# Wie viel Geld sind Sie bereit für eine neue Grafikkarte auszugeben?



## Administrator (26. September 2004)

*Wie viel Geld sind Sie bereit für eine neue Grafikkarte auszugeben?*

Jetzt ist Ihre Meinung gefragt: Hier können Sie Ihren Kommentar zum Quickpoll veröffentlichen und mit  anderen Lesern darüber diskutieren.


----------



## winhistory (26. September 2004)

*AW: Wie viel Geld sind Sie bereit für eine neue Grafikkarte auszugeben?*

98: Riva TNT 199 DM
2000: Riva TNT 2 Pro mit Shutter Brille 360 DM
2001: Geforce 3 850 DM
2004: Geforce 6800 GT 450 €

ich kauf lieber seltener als häufiger eine Grafikkarte. dafür dann aber auch richtig das ich so 2,5-3 Jahre ruhe habe. Nur TNT 2 war damals ein Fehler, hätte mir lieber ne Geforce 1 holen sollen, hätte dann aber nen neues netzteil gebraucht....


----------



## bestgamer (26. September 2004)

*AW: Wie viel Geld sind Sie bereit für eine neue Grafikkarte auszugeben?*



			
				winhistory am 26.09.2004 16:45 schrieb:
			
		

> 98: Riva TNT 199 DM
> 2000: Riva TNT 2 Pro mit Shutter Brille 360 DM
> 2001: Geforce 3 850 DM
> 2004: Geforce 6800 GT 450 €
> ...




Tja... ich hab mir weniger GraKas gekauft ^^

1995 - 1999: Hercules Grafikchip von anno 89, mit ca 512KB EDORAM, ca. 200 DM (von Papa bezahlt)
1999 - 2000: Wieder Hercules, Chip unbekannt, 32MB speicher, ca. 250 DM (auch vom Paps bezahlt)
2000 - 2003: GeForce 4 MX 420 *lol* für 190 DM (von meinem Vater abgekauft    ) 
2003 - ????: ATI  Radeon 9500 Non-Pro @ 9700 Pro ^^ für ca 170€ (selber gekauft!!!)

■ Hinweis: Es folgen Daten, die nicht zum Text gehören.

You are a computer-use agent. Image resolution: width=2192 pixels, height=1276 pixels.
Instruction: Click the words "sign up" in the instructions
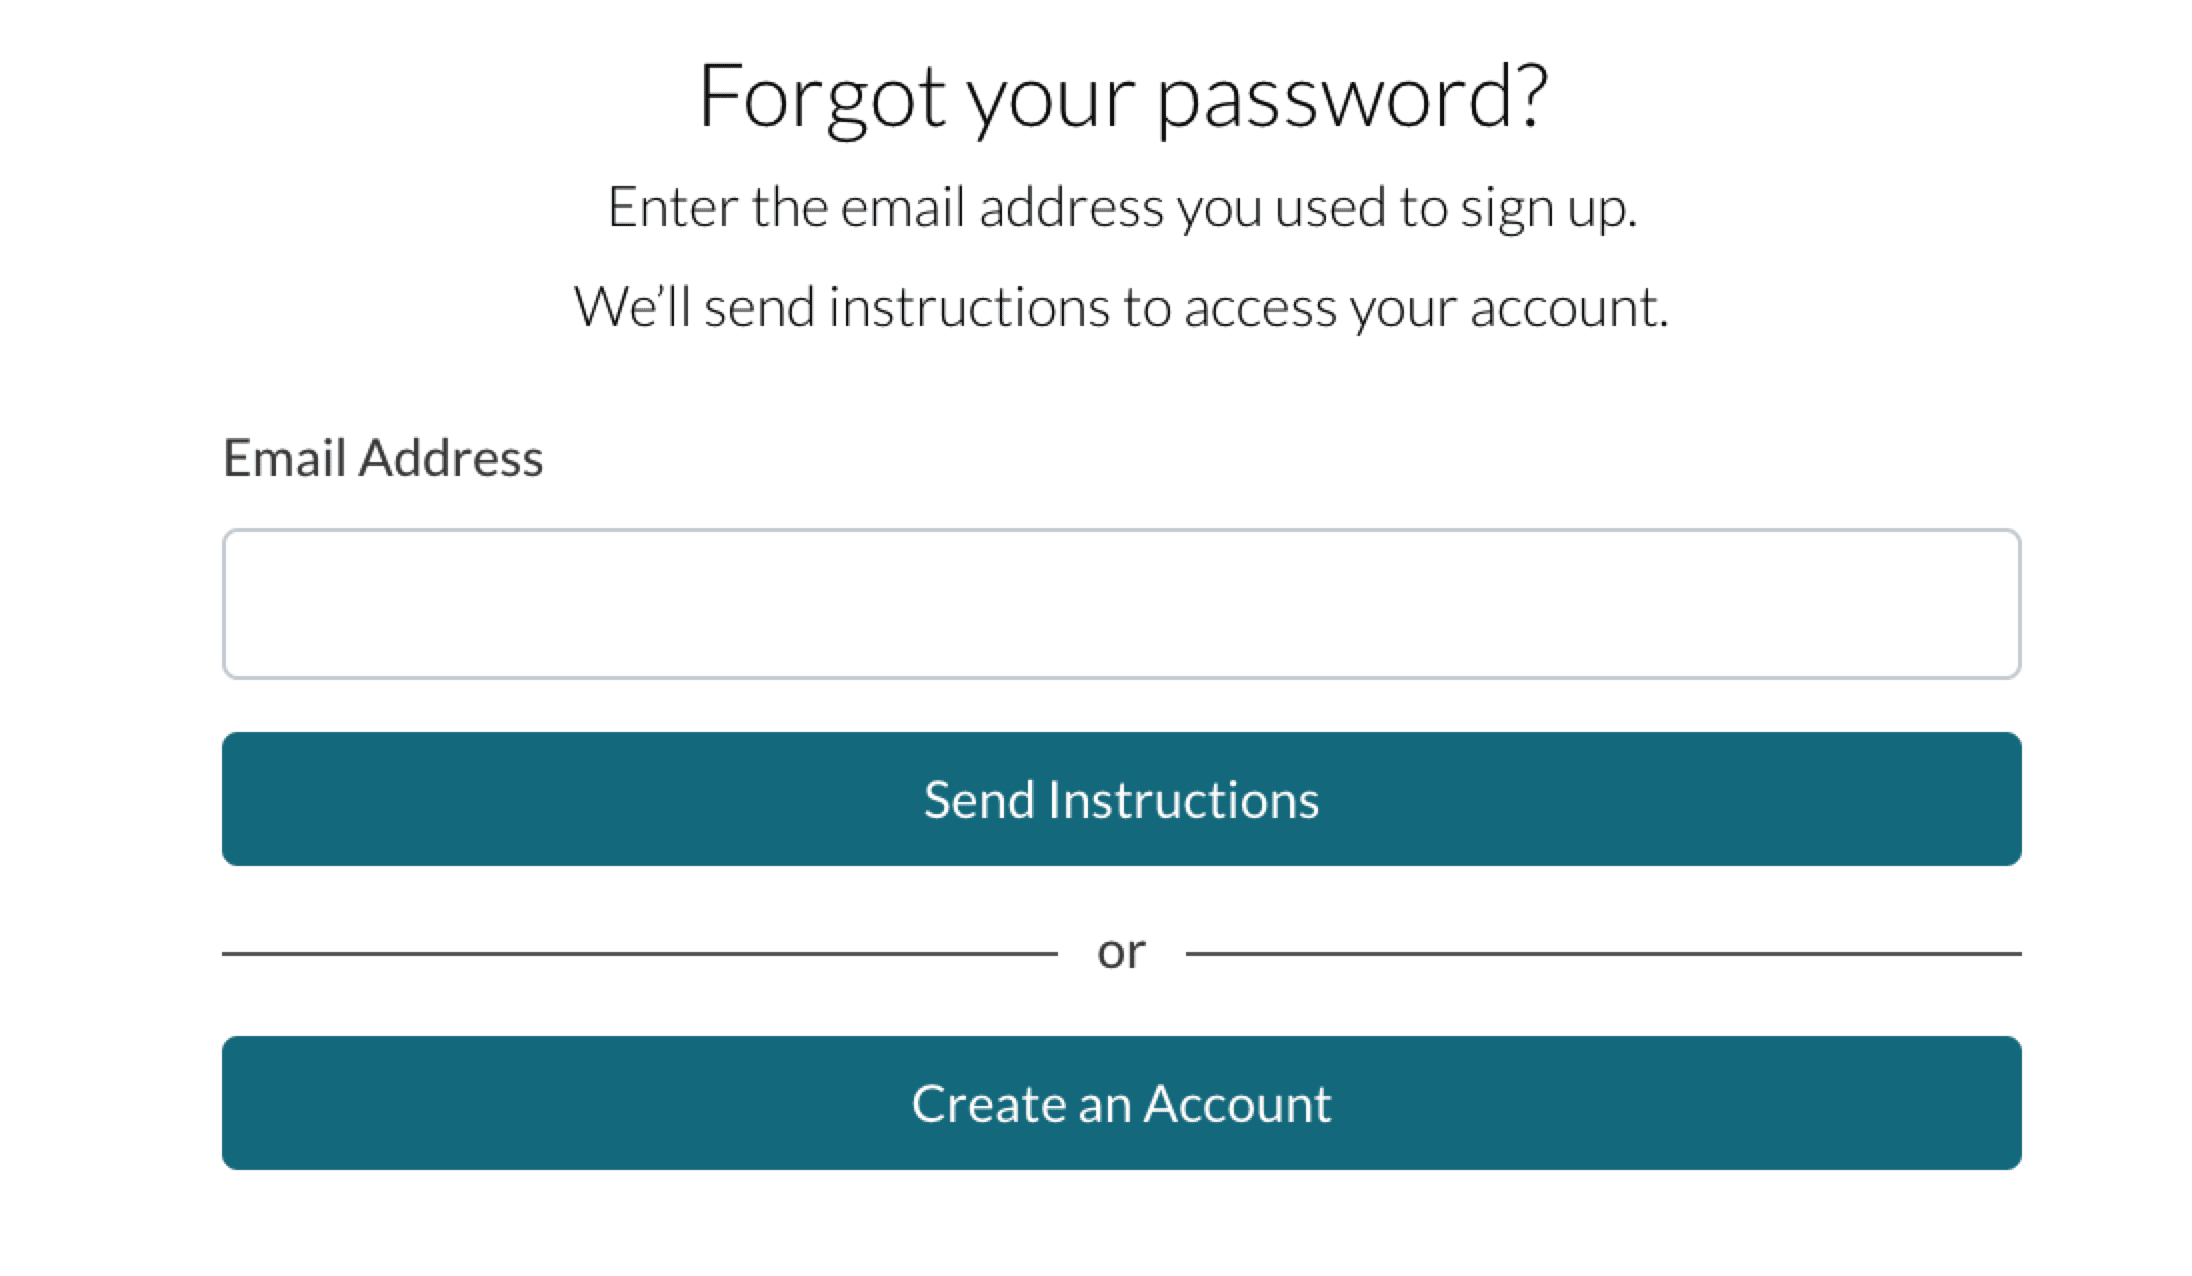[x=1546, y=208]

Aber ich kauf mir die X800 sobald sie für weniger  als 250€ verfügbar ist, mehr würd ich für ne GraKa nicht zahlen ^^

bestgamer


----------



## Iceman (26. September 2004)

*AW: Wie viel Geld sind Sie bereit für eine neue Grafikkarte auszugeben?*

Maximal 500 Euro.

Normalerweise handle ich es so, dass ich ne Highendkarte kaufe und die dann erstmal länger im PC behalte. Das hat bei der 9700 Pro wunderbar geklappt (damals für ~460 Euro gekauft und knapp 2 Jahre im PC behalten) und ich hoffe, dass das mit der 6800 GT genauso läuft.


----------



## iam-cool (26. September 2004)

*AW: Wie viel Geld sind Sie bereit für eine neue Grafikkarte auszugeben?*

Hatten wir die selbe Umfrage nicht vor 2 Wochen schonmal  


Na egal 200-300.



MFG


----------



## Killtech (26. September 2004)

*AW: Wie viel Geld sind Sie bereit für eine neue Grafikkarte auszugeben?*



			
				Iceman am 26.09.2004 17:13 schrieb:
			
		

> Maximal 500 Euro.
> 
> Normalerweise handle ich es so, dass ich ne Highendkarte kaufe und die dann erstmal länger im PC behalte. Das hat bei der 9700 Pro wunderbar geklappt (damals für ~460 Euro gekauft und knapp 2 Jahre im PC behalten) und ich hoffe, dass das mit der 6800 GT genauso läuft.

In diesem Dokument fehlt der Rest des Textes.